-------- 抜粋
#1 子どもの矯正治療の目的
子どもの矯正治療では、下記のようなことを目標とし、治療を行います。
- 永久歯の正常な生え変わりの誘導。
- 前歯や奥歯のかみ合わせの不正の可及的な解消。
- あごの骨の正常な発育の誘導。
- かみ合わせに影響を来し得るお口周りの癖の排除(舌や唇など)
#2 第1期治療
#3 第2期治療
子どもの時期は、乳歯から永久歯への生え変わりや、あごの骨の成長・発育もあり、変化に富んだ時期であるため、歯並び・かみ合わせを、きっちりきれいに治しきる、ということが、かなり難しいです。
ですから、子どもの矯正治療は、上記#1の目標の達成を目指した治療を行い、 歯並びやかみ合わせが、可及的に良い方向へ向かって行くよう仕向けてあげる治療となります。
これが、「第1期治療」と呼ばれます。
もちろん、こうした治療の元、永久歯への生え変わりやあごの骨の成長が良い方向へ進み、良好な状態となる、もしくは十分受け入れ可能な程度の状態になる場合もあります。
しかし、そうでない場合は、第2弾目の矯正治療を検討することとなります。
これが「第2期治療」と呼ばれます。
第2期治療とは、永久歯が生えそろい、あごの骨の成長・発育が済み、歯並びやかみ合わせを機能的かつ審美的になるよう整えていく治療です。
具体的には、 中学生や高校生頃以降、開始できるようになり、その内容は、成人の矯正治療と同じ内容となります。
詳細は、「第2期治療および成人の矯正治療」に示しました。
#4 子どもの矯正治療のメリット・デメリット
<メリット>
- 歯並び・かみ合わせの改善により、虫歯や歯肉炎などの予防に繋がると考えられます。
- 歯並び・かみ合わせの改善により、コンプレックスが解消し、自信を持てるようになると考えられます。
- 口の開きやすいお子様などでは、口が閉じやすくなり、口の中の乾燥を防ぐことができ、虫歯・歯肉炎や風邪の予防に繋がり得ます。
- 第2期治療まで必要な方の場合、第2期治療で解消すべき治療対象が減り、第2期治療でのご負担の軽減に繋がり得ます。
----------------
-------- データ
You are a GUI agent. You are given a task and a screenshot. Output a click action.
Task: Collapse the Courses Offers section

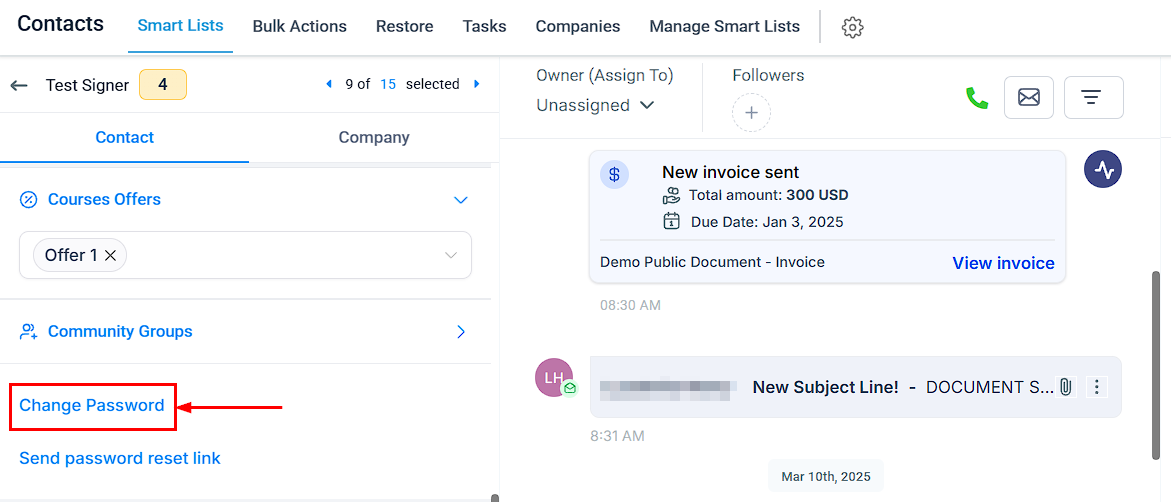pos(462,200)
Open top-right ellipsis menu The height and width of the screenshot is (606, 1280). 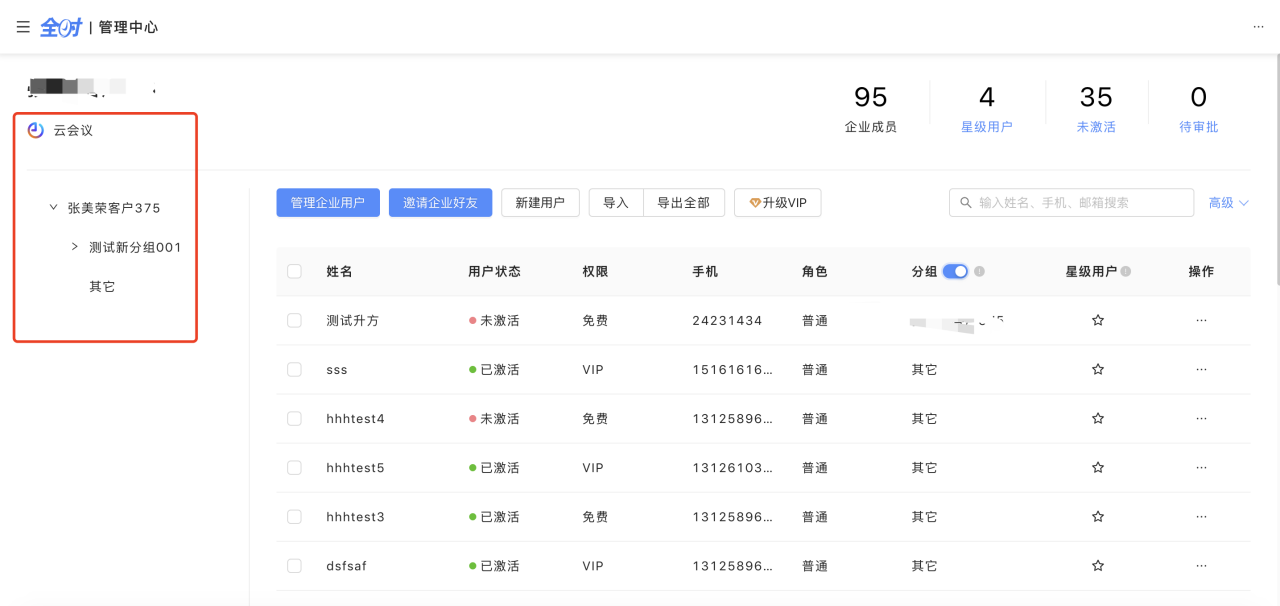coord(1258,27)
----------------
問題 1 –
子どもの矯正治療に関する文章のうち、「詳細は、「第2期治療および成人の矯正治療」に示しました。」から「ご負担の軽減に繋がり得ます。」までを、両端を含めてそのまま書き写してください。
問題 2 –
子どもの矯正治療に関する文章で「第2期治療とは、」で始まる段落を、主な内容を保ったまま箇条書きに書き直してください。
問題 3 –
子どもの矯正治療に関する文章を、最後の文の次から書き継いでください。

解答欄 1 –
詳細は、「第2期治療および成人の矯正治療」に示しました。
#4 子どもの矯正治療のメリット・デメリット
<メリット>
- 歯並び・かみ合わせの改善により、虫歯や歯肉炎などの予防に繋がると考えられます。
- 歯並び・かみ合わせの改善により、コンプレックスが解消し、自信を持てるようになると考えられます。
- 口の開きやすいお子様などでは、口が閉じやすくなり、口の中の乾燥を防ぐことができ、虫歯・歯肉炎や風邪の予防に繋がり得ます。
- 第2期治療まで必要な方の場合、第2期治療で解消すべき治療対象が減り、第2期治療でのご負担の軽減に繋がり得ます。

解答欄 2 –
- 第2期治療は、永久歯が生えそろった後に行う治療である。
- あごの骨の成長・発育が済んだ後に行う。
- 歯並びやかみ合わせを機能的かつ審美的に整えていく。

解答欄 3 –
<デメリット>
- お口の中の衛生管理が行き届かないと、かえって虫歯や歯肉炎になりやすいです。
- 第2期治療が必要な場合、治療長期化により、矯正治療へのモチベーションを保つことが難しくなり、治療に前向きになれないことがあります。
#5 当院の子どもの矯正治療について
当院では、上記#4に示しましたデメリットを可及的に回避できるよう、次のようなことを念頭に治療してまいります。
- できるだけ第1期治療は短く済むように心がける。
お子様の歯の生え変わりの状態やあごの骨の成長段階を踏まえ、治療効果の出やすい時期を見極め、第1期治療を開始するようご提案してまいります。
必ずしも早く開始すれば良いというものではありません。
効果の出やすい時期に集中的に治療を行い、できるだけ治療期間が長期化しないよう配慮します。とはいえ、最低でも1年半から2年程はかかることが多いです。
- できるだけ取り外し式の装置から適応する。
お子様それぞれの症状に対し、治療法が複数考えられる場合、お子様の性格や協力性などを鑑みて、可能であれば取り外しができ、衛生管理の容易なものから適応し、虫歯や歯肉炎のリスクを低減させるよう配慮します。
ただし、症状により、固定式の装置が望ましい場合も多々ございます。詳細な検査およびその分析をもとに検討し、ご提案してまいります。